6. The image forming apparatus according to claim 1,

wherein the control unit calculates an infiltration amount of the toner image into the sheet based on the image read by the reading unit, and controls the fixing unit to increase the fixing temperature when the infiltration amount is smaller than a predetermined value.

7. An image forming apparatus comprising:

an image bearing member configured to bear a toner image on a surface thereof;

a transfer unit configured to transfer the toner image on the image bearing member to a sheet;

a fixing unit configured to heat and fix the toner image on the sheet transferred by the transfer unit;

a reading unit configured to read the sheet that has passed through the fixing unit, from an end surface of the sheet; and

a control unit configured to control a fixing temperature when the fixing unit heats and fixes the toner image on the sheet, based on an image read by the reading unit,

wherein the fixing unit applies heat to the sheet including a resin layer on an upper surface of a paper layer and embeds the toner image formed on the resin layer into the resin layer to be fixed, and

wherein the control unit calculates a protrusion amount of the toner image from the resin layer based on the image read by the reading unit, and controls the fixing unit to increase the fixing temperature when the protrusion amount is larger than a predetermined value.

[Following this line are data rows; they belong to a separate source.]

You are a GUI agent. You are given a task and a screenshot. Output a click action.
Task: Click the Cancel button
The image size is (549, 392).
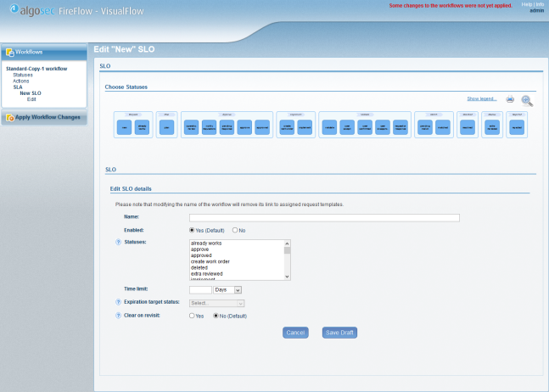(294, 333)
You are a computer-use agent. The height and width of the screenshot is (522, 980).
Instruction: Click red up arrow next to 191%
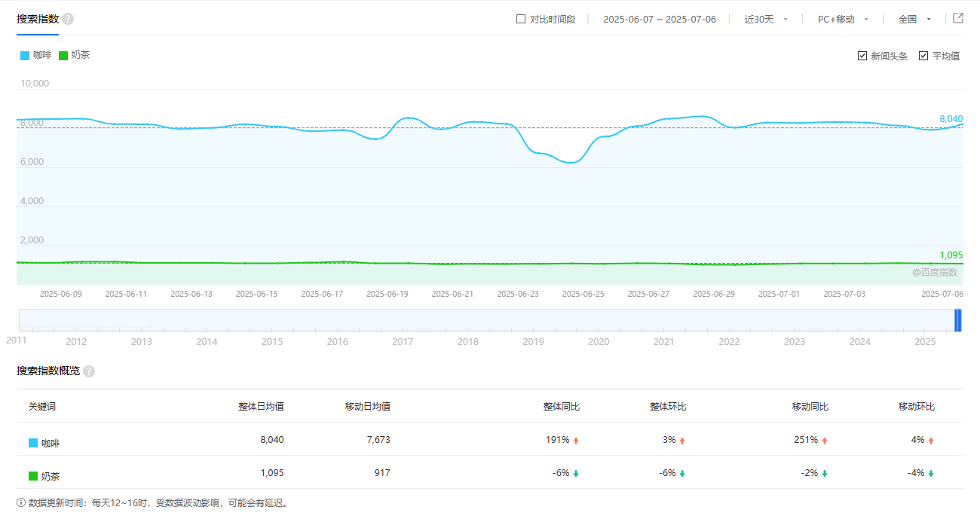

8. An image forming apparatus comprising:

an image bearing member configured to bear a toner image on a surface thereof;

a transfer unit configured to transfer the toner image on the image bearing member to a sheet;

a fixing unit configured to heat and fix the toner image on the sheet transferred by the transfer unit;

a reading unit configured to read the sheet that has passed through the fixing unit, from an end surface of the sheet; and

a control unit configured to control a fixing temperature when the fixing unit heats and fixes the toner image on the sheet, based on an image read by the reading unit,

wherein the fixing unit applies heat to the sheet including a resin layer on an upper surface of a paper layer and embeds the toner image formed on the resin layer into the resin layer to be fixed, and

wherein the control unit calculates an infiltration length that is a length of region where the toner image infiltrates into the resin layer, based on the image read by the reading unit, and controls the fixing unit to decrease the fixing temperature when the infiltration length is larger than a predetermined value.